Task requirements
Your answer should hold each line of the material that contains the word "computer".

Stored data

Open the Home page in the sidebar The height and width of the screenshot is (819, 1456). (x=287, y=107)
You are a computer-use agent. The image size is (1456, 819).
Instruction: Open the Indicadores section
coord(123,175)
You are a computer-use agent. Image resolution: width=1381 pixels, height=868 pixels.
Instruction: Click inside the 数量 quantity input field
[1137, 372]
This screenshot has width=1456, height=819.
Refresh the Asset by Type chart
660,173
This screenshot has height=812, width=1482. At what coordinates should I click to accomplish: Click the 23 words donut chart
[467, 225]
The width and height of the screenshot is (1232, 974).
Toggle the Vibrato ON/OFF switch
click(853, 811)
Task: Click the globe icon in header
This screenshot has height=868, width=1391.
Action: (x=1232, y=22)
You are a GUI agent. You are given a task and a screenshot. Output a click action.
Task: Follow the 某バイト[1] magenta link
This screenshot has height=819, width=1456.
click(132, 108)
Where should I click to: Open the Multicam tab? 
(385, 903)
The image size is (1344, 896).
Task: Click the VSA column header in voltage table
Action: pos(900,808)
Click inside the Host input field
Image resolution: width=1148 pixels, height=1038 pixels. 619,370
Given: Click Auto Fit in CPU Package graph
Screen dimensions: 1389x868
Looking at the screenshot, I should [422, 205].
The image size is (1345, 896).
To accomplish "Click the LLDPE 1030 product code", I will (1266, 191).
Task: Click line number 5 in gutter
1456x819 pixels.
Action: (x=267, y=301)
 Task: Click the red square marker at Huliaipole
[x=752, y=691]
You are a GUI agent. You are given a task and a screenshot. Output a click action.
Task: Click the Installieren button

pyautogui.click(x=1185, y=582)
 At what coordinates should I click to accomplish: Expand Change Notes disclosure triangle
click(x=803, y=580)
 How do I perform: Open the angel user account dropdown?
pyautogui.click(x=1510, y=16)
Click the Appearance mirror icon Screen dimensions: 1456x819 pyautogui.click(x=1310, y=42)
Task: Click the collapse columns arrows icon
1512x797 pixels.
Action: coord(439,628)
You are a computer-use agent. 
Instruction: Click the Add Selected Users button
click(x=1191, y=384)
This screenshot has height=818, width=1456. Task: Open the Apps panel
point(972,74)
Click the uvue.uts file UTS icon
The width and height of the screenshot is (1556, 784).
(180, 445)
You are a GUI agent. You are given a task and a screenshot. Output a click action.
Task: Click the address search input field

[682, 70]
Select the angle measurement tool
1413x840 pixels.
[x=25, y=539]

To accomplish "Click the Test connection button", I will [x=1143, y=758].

Response area
You are a computer-use agent. The image size is (1456, 819).
You are a computer-use agent. Image resolution: width=1381 pixels, height=868 pixels.
You are a computer-use agent. 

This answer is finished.